(Stored dataset items)
——
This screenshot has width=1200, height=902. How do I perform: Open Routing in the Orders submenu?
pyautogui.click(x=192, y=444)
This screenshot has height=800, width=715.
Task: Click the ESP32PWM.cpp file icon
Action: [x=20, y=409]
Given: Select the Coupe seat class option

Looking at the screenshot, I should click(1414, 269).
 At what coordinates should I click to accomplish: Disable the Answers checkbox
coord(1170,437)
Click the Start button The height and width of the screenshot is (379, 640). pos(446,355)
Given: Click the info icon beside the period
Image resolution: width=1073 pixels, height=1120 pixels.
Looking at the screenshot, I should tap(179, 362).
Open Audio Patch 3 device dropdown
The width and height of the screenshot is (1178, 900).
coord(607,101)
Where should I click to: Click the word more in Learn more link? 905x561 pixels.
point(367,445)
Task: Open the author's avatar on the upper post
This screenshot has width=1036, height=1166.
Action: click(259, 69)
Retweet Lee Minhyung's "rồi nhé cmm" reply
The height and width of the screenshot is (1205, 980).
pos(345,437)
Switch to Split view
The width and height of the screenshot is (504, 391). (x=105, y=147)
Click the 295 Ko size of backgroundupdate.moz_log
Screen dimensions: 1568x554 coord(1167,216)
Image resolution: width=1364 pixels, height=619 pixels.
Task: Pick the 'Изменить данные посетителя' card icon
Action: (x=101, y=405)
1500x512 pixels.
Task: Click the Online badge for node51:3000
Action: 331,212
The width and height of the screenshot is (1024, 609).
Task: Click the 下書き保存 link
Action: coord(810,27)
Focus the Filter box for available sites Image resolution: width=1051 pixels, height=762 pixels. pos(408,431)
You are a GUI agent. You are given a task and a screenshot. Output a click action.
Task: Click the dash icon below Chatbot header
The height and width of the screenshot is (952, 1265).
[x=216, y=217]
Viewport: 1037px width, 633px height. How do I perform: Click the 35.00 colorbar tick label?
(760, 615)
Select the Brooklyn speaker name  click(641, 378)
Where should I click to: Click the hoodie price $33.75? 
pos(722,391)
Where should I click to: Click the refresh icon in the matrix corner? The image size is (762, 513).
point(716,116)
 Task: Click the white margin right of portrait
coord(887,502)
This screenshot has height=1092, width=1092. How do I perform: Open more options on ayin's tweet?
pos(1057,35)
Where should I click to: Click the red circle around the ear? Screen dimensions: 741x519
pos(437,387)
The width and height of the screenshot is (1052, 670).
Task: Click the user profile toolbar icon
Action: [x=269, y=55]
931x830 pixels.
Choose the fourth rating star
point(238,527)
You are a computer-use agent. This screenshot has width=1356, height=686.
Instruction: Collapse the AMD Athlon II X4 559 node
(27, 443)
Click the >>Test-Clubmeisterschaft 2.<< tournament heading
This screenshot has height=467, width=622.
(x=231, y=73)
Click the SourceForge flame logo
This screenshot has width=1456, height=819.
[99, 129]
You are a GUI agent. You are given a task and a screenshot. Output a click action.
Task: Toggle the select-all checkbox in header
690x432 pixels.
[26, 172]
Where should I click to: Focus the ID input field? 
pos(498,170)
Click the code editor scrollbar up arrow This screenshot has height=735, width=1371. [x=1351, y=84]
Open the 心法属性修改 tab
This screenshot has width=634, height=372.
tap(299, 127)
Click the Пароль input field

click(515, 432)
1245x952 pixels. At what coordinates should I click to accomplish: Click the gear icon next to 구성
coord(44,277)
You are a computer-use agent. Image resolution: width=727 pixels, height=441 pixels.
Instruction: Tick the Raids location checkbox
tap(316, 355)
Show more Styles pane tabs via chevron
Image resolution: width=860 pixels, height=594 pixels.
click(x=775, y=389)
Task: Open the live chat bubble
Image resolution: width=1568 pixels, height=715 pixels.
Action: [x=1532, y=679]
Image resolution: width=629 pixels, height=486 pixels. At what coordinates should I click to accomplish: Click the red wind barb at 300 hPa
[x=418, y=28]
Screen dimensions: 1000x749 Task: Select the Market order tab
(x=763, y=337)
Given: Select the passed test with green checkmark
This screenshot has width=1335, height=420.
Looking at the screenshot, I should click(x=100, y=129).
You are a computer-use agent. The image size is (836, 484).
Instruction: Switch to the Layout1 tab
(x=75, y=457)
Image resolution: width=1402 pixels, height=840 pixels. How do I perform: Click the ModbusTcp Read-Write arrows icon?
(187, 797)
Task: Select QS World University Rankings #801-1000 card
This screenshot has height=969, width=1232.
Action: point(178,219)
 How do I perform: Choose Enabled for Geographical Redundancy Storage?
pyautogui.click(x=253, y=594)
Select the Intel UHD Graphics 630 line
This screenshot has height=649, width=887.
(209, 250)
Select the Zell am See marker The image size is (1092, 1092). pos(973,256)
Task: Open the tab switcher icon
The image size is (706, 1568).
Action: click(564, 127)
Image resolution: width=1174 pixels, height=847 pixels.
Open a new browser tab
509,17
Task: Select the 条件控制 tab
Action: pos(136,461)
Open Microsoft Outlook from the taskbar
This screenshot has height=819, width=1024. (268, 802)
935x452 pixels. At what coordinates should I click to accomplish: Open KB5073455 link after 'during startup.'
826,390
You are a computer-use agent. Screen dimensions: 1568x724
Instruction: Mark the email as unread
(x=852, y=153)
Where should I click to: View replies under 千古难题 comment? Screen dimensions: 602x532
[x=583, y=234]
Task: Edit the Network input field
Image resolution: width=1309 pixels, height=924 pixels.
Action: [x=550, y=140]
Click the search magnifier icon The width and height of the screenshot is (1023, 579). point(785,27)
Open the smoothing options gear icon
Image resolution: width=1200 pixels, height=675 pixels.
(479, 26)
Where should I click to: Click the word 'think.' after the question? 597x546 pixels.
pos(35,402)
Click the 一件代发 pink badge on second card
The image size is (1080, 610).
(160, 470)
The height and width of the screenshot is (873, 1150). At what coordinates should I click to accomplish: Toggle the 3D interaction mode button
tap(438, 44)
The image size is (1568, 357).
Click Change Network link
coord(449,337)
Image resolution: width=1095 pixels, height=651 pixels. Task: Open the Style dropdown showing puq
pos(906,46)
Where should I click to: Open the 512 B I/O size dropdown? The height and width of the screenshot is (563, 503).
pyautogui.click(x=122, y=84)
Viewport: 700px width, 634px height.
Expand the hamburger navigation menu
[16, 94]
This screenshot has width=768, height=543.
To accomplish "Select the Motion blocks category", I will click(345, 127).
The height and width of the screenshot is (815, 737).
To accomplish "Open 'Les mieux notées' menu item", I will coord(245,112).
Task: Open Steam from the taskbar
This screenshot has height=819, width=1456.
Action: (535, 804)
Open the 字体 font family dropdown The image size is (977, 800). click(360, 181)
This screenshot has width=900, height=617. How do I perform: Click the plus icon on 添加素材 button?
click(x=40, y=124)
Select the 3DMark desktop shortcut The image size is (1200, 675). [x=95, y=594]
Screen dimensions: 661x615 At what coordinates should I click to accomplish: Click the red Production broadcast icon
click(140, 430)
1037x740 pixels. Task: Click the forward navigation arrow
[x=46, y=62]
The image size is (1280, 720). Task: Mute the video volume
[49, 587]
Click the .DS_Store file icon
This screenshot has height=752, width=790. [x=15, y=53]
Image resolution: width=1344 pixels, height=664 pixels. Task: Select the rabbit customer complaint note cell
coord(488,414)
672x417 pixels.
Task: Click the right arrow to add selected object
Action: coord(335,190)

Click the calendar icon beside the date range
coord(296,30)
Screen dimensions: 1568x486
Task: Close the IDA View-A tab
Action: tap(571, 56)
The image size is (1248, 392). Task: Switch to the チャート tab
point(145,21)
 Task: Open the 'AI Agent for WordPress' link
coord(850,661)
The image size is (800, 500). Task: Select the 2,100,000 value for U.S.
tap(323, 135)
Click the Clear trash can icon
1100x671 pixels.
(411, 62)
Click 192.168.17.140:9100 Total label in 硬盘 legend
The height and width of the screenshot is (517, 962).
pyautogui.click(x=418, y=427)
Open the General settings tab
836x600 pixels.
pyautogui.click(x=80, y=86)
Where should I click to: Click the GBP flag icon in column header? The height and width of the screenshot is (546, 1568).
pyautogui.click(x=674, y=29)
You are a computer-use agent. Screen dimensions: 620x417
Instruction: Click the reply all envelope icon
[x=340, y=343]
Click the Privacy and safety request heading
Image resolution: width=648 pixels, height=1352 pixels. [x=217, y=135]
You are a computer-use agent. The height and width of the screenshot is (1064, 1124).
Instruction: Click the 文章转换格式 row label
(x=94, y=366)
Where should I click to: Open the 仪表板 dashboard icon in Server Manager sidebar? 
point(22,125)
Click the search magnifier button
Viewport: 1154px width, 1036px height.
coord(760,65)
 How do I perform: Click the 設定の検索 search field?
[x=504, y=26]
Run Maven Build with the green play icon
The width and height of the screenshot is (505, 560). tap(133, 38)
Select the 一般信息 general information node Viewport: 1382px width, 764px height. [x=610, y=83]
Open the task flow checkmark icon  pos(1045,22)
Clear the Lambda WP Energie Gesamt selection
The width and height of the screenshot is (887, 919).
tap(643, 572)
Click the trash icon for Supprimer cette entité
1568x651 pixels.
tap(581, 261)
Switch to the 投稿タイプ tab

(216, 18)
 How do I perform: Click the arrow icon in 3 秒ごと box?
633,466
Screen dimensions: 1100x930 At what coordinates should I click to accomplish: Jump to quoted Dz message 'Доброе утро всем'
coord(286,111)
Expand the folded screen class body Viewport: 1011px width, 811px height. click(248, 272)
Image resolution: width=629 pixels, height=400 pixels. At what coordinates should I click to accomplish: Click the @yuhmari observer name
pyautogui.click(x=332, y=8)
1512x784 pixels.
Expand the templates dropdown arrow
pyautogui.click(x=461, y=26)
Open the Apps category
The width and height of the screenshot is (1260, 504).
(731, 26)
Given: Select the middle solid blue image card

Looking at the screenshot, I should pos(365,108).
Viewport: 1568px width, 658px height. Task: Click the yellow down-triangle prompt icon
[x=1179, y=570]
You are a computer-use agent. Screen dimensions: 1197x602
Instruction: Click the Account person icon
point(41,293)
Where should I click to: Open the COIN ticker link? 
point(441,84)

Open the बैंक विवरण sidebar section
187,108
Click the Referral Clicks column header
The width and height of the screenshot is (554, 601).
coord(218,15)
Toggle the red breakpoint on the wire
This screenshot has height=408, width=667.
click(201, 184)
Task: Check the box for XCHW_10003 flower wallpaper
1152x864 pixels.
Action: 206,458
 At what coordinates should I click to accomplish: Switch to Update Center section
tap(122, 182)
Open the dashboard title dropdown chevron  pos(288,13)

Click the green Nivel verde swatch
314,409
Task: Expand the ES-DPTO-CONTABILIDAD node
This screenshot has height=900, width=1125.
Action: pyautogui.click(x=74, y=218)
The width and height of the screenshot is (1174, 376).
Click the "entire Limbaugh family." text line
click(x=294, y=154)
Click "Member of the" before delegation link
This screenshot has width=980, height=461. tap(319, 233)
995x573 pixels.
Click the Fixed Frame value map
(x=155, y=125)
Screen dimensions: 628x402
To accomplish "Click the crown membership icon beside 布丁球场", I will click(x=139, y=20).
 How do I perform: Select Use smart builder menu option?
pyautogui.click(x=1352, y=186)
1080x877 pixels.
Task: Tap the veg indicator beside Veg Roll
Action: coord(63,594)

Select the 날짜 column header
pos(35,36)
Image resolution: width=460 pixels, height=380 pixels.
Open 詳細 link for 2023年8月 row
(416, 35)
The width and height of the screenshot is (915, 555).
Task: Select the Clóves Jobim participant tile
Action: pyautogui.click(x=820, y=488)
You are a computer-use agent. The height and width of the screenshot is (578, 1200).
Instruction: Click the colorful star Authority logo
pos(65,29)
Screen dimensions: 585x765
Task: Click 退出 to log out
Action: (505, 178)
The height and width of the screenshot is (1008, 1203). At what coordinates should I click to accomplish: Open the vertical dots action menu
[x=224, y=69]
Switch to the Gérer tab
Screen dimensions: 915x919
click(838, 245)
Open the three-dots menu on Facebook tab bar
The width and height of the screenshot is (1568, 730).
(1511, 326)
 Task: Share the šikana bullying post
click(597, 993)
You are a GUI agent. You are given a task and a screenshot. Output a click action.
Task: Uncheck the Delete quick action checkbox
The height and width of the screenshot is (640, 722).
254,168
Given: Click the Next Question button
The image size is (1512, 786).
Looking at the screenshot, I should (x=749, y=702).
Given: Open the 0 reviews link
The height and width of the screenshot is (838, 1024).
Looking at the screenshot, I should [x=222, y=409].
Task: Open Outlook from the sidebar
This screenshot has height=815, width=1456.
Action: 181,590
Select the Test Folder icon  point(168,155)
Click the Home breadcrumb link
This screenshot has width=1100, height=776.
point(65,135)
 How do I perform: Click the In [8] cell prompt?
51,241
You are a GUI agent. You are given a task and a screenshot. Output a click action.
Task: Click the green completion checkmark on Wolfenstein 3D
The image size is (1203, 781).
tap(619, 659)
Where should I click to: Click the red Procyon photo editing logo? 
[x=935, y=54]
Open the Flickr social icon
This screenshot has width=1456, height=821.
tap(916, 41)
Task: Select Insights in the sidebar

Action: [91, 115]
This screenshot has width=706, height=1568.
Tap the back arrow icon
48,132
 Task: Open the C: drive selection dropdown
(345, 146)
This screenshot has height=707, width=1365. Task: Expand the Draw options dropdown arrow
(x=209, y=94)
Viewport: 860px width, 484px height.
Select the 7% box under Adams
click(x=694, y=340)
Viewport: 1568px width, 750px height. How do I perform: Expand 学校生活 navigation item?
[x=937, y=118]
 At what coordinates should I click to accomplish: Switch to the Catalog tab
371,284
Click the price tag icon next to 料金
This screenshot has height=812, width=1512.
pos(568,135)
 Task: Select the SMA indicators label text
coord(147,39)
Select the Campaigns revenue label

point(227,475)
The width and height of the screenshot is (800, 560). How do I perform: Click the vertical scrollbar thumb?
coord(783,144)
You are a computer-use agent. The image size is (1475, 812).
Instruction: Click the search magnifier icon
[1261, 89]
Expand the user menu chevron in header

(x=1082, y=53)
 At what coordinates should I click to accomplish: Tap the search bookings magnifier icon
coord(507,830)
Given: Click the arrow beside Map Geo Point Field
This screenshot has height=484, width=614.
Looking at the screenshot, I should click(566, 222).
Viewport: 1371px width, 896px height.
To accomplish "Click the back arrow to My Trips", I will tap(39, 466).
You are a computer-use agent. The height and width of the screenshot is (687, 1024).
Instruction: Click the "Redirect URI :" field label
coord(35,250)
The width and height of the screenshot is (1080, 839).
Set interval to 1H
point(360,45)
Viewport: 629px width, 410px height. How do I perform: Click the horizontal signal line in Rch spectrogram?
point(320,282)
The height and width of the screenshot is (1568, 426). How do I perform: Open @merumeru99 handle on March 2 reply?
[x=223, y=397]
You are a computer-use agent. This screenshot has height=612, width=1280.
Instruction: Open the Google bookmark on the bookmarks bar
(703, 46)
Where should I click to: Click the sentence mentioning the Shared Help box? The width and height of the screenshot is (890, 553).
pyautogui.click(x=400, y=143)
——
The response must consist of the lines above, from the first one through the line containing "Given: Click the info icon beside the period", reproduced exactly.

• The answer:
This screenshot has width=1200, height=902. How do I perform: Open Routing in the Orders submenu?
pyautogui.click(x=192, y=444)
This screenshot has height=800, width=715.
Task: Click the ESP32PWM.cpp file icon
Action: [x=20, y=409]
Given: Select the Coupe seat class option

Looking at the screenshot, I should click(1414, 269).
 At what coordinates should I click to accomplish: Disable the Answers checkbox
coord(1170,437)
Click the Start button The height and width of the screenshot is (379, 640). pos(446,355)
Given: Click the info icon beside the period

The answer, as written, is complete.